Work instruction 1 =>
In the case report on trigeminal neurinoma with temporal muscle atrophy, what operation did the patient undergo?
Work instruction 2 =>
Carry on the case report about trigeminal neurinoma from its last sentence.

Excerpt provided =>
A Recep, I Selen, T Ülkü
neuroloradiological examination, temporal muscle atrophy, trigeminal neurinoma
A Recep, I Selen, T Ülkü. Trigeminal Neurinoma Admitting With Temporal Muscle Atrophy. The Internet Journal of Neurology. 2005 Volume 5 Number 2.
Trigeminal neurinomas are rarely observed and result in different symptoms depending on the nerve they involve, we discuss the issue under the light of a case who has admitted to our department only with the complaint of muscular atrophy in the temporal region.
Trigeminal neurinomas are rarely encountered tumors in the intracranial portion of the trigeminal nerve. Depending on the nerve root they involve they can have different clinical manifestations. We here present a case experiencing problems of mastication as a result of muscular atrophy in the temporal region.
22 year old male patient admitted to our outpatient department with the complaint of collapsing of the left temple region (Figure1). Furthermore, while chewing the food on the left side of the mouth difficulty was experienced. In the neurological examination, there was atrophy of the left temporal region and hypoesthesia of the V1 nerve region. Cornea reflex was not present on the left. Routine blood chemistry analyses were normal. On Cranial MR, there was a lesion with heterogeneously increased contrast enhancement in the left cavernous sinus at fifth nerve localization extending to Merkel's filtrum (Figures 2 and 3). The patient underwent left pterional craniotomy in the neurosurgery department and there was no residue identified on the MRI obtained after the operation (Figure 4). Histopathology revealed a typical neurinoma. In the physical examination carried out two months after the operation, there was a mild improvement in the muscle atrophy and mastication.
The patient came to us with the involvement of the motor portion of the trigeminal nerve, first the differential diagnosis with pure trigeminal motor neuropathy was carried out. In pure motor neuropathy the sensory branch of the trigeminal nerve is not affected (1, 2). In this case, different than that of pure trigeminal motor neuropathy, in the neurological examination there was a sensory deficit identified in the region corresponding to not previously understood by the patient. With the MR examination, the lesion on the fifth nerve tracing was delineated. In other cases in the literature who have admitted with the involvement of the motor branch of the trigeminal nerve, head trauma and autoimmune causes have been identified in the etiology (1, 2 3).

Given records =>

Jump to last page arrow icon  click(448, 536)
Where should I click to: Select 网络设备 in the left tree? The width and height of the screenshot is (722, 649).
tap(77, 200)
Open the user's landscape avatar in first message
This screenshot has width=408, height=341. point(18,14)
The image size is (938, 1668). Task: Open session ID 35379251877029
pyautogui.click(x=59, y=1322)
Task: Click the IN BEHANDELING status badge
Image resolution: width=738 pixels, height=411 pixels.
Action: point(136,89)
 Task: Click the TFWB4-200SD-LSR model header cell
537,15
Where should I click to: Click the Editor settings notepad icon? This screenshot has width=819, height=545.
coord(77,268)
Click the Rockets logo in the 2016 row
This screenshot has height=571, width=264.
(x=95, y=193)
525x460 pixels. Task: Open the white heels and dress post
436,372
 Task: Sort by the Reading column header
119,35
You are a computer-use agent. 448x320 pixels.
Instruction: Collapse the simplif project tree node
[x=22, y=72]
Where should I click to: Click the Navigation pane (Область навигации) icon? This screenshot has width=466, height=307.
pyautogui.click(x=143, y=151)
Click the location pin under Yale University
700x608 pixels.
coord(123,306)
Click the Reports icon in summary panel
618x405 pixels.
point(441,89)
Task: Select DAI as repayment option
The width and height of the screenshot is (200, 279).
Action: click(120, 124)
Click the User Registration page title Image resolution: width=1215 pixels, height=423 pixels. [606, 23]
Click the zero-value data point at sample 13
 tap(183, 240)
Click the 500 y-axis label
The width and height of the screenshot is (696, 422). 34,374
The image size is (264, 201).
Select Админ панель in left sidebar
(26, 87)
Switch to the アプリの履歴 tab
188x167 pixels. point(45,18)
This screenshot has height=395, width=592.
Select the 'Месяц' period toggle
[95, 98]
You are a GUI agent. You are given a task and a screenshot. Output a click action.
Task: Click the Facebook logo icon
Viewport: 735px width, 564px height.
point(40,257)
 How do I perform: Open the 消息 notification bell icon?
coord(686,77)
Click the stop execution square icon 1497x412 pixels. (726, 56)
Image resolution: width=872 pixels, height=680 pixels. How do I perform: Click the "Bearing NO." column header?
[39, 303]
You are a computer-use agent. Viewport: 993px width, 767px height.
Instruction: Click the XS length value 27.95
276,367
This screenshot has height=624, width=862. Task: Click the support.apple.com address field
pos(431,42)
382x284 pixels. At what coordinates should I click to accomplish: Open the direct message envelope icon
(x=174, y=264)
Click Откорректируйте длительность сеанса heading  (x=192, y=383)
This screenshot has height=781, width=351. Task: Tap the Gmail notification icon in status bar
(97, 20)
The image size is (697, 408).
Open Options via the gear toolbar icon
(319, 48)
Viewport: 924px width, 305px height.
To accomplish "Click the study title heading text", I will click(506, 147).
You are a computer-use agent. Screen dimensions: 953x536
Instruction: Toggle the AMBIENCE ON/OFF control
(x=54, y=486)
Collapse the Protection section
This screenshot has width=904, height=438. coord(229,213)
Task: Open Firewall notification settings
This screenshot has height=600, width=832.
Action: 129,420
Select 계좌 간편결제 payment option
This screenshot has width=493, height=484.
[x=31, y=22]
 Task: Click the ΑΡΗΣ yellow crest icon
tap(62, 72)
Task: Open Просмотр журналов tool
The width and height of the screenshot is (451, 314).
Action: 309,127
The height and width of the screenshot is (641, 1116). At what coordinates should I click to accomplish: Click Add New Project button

Exercise result 1 =>
A left pterional craniotomy.

Exercise result 2 =>
Trigeminal neurinomas are rarely encountered tumors localized on the intracranial portion of the trigeminal nerve. Neurilemomas of the trigeminal nevre account for %0,07-0,28 of intracranial tumors and %0,8-8 of intracranial neurilemomas. (4) There is no sex difference. The tumor develops at the ages between 13 and 67 years, with the peak age for presentation being between 38-40 (5, 6).
The trigeminal nevre originate from a sensory root and a motor root which emerge from the pons and gain the middle cranial fossa flor over the apex of petrousrigde before forming the Gasserian ganglion. The three branches of the trigeminal nevre originate at the Gasserian ganglion (7).As they can originate from any part between the nerve root and distal extracranial portion, they can have different manifestations depending on the size of the tumor (4).
Two third of affected patients have initial symptoms of trigeminal nevre dysfunction, primarily irritation and changes in facial sensation. Pain may be present although it is not a constant featura. Further investigation may disclose hypoesthesia or hyperalgesia in one or all divisions of the nevre and decreased or absent corneal sensation. The degree of trigeminal dysfunction as well as the relationship between impairment of sensation and motor function may wary considerably (6, 8, 9).